Devre arkadaşı Adnan paşamızı çok güzel tasvir etmiş, öncesi ve sonrası ile...

Emekli olduktan sonrası bizim çok iyi bildiğimiz Adnan paşamız.

Muvazzaf halini ise, biz pek bilmiyoruz; ben şahsen hiç bilmiyorum, zira havacıydım. Ancak kendisinden ve yakın silah arkadaşlarından dinlediğimiz şu ki; çok başarılı, üstleri tarafından sevilen ve sayılan, plan tatbikatlarının gözde kurmayı, istikbali çok parlak geleceğin Kuvvet Komutanı ve hatta belki de Genelkurmay Başkanı olarak düşünülen General.

Tayin edilmiş olduğu görev yerleri bir subayın geleceğini az çok belli eder. Adnan Tanrıverdi'nin 1980 yılında Silahlı Kuvvetler Akademisini bitirdikten sonra görev yerlerine bakarsak, istikbalinin parlaklığı ortaya çıkar...

·         1978 – 1980 yıllarında 2’nci Piyade Tümen Komutanlığında İstihbarat Şube Müdürlüğü ve Kurmay Başkan Vekilliği;

·         1980 – 1984 yıllarında Kara Harp Akademisi Öğretim Üyeliği;

·         1984 – 1986 Genelkurmay Özel Harp Daire Başkanlığı Lojistik ve Harekât Şube Müdürlükleri, Kurmay Başkan Vekilliği;

·         30 Ağustos 1980 tarihinde mümtazen terfi ettirilerek Binbaşılığa, 30 Ağustos 1984 tarihinde  Yarbaylığa, 30 Ağustos 1987 tarihinde Albaylığa yükseltildi.

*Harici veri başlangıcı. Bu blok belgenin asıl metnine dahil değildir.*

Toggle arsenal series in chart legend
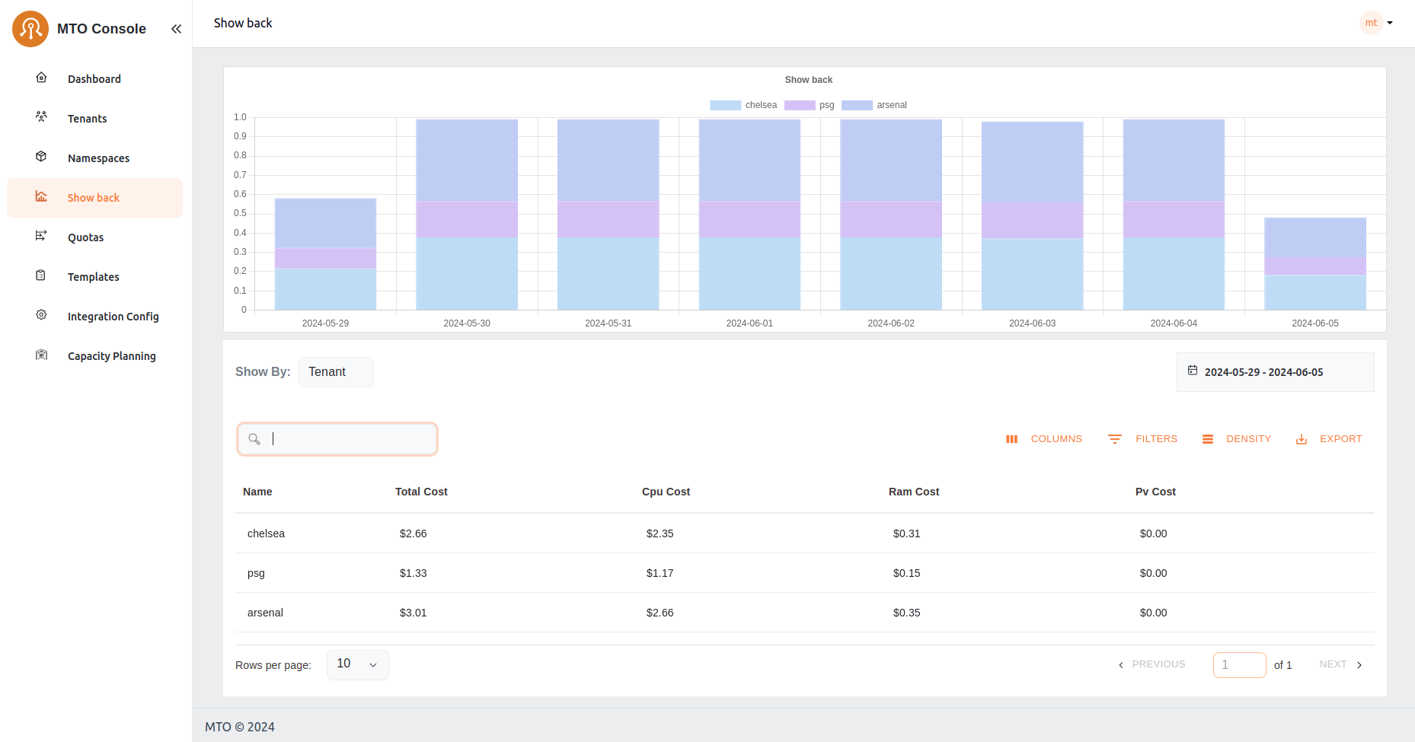Viewport: 1415px width, 742px height. click(874, 105)
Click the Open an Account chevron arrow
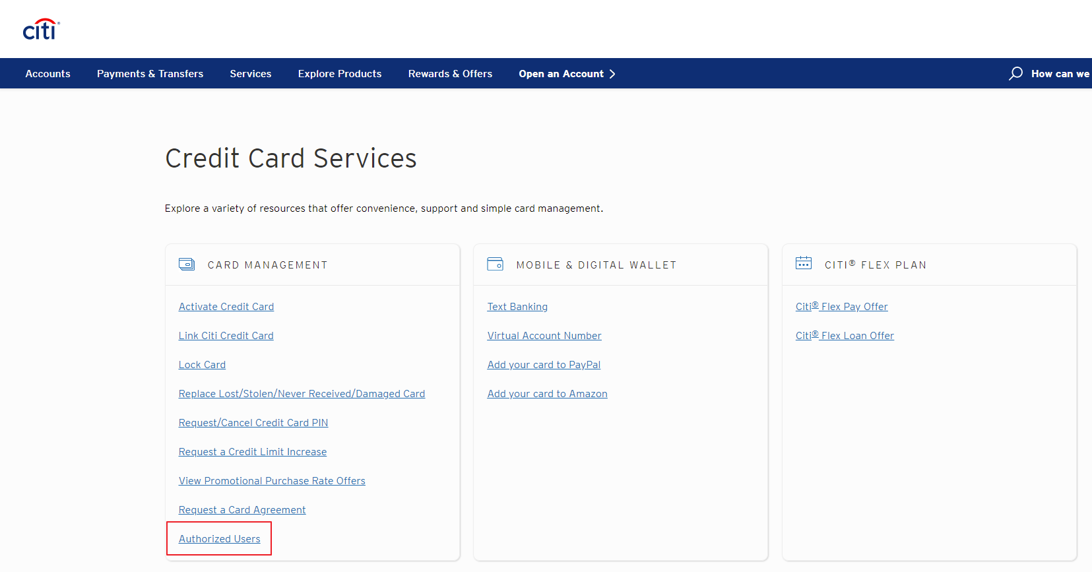This screenshot has width=1092, height=572. [612, 74]
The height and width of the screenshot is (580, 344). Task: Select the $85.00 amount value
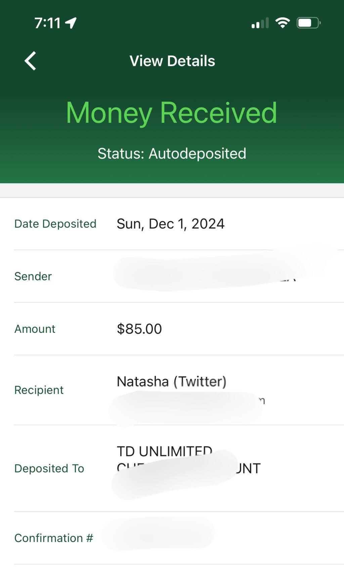[139, 329]
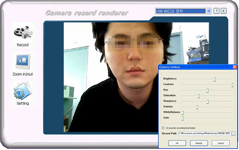
Task: Reset values with the Default button
Action: pyautogui.click(x=199, y=143)
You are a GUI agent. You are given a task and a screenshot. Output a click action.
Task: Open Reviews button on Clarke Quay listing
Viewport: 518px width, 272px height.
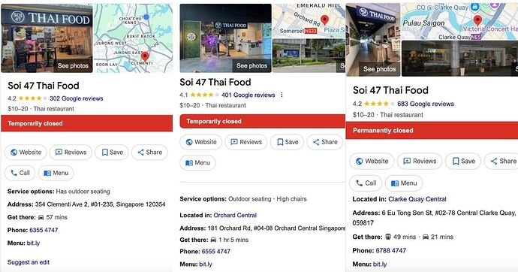[x=420, y=161]
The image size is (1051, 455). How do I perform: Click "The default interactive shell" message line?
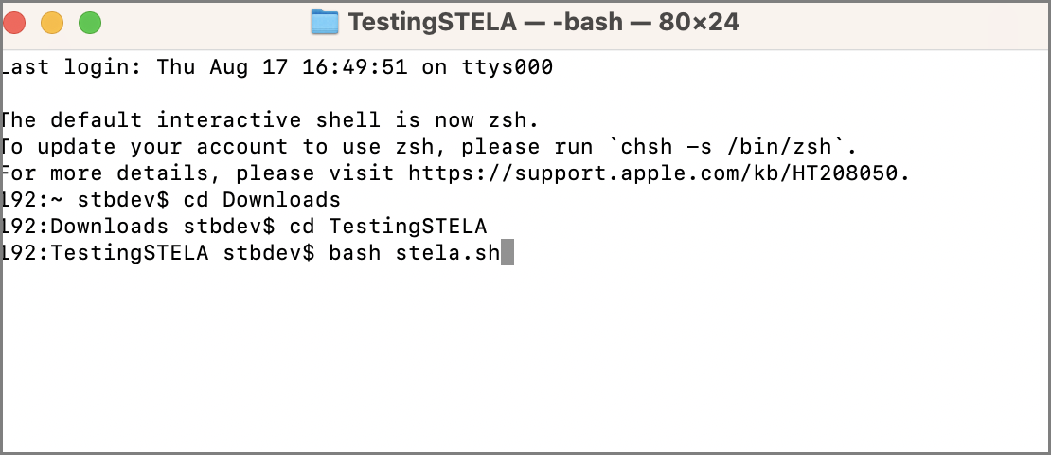[270, 120]

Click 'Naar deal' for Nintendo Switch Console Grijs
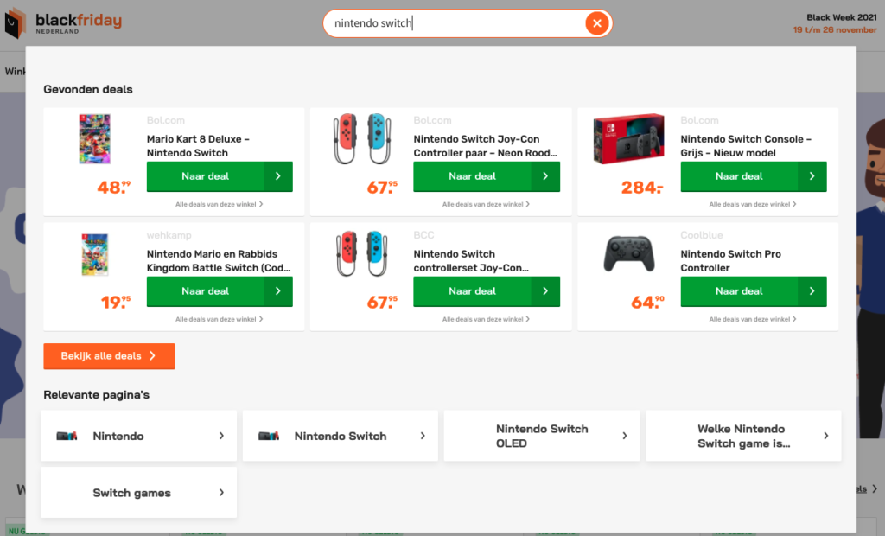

·         Akademi öncesi Özel Tekâmül Kursları, Fransızca Temel Kursu ve Gayri Nizami Harp Kursu;

·         1986 – 1988 yıllarında Kuzey Kıbrıs Türk Cumhuriyeti Sivil Savunma Teşkilat Başkanlığı;

·         1988 – 1990 yıllarında Hâkim olarak Askeri Yüksek İdare Mahkemesi 1’inci ve 2’nci Dairelerinde Subay Üyelik ve 1’inci Daire Başkan Vekilliği;

·         1990 yılında 8’inci Kolordu Topçu Alay Komutanlığı;

Atanmalarından belli ki, seçilmiş bir kurmay subaydı...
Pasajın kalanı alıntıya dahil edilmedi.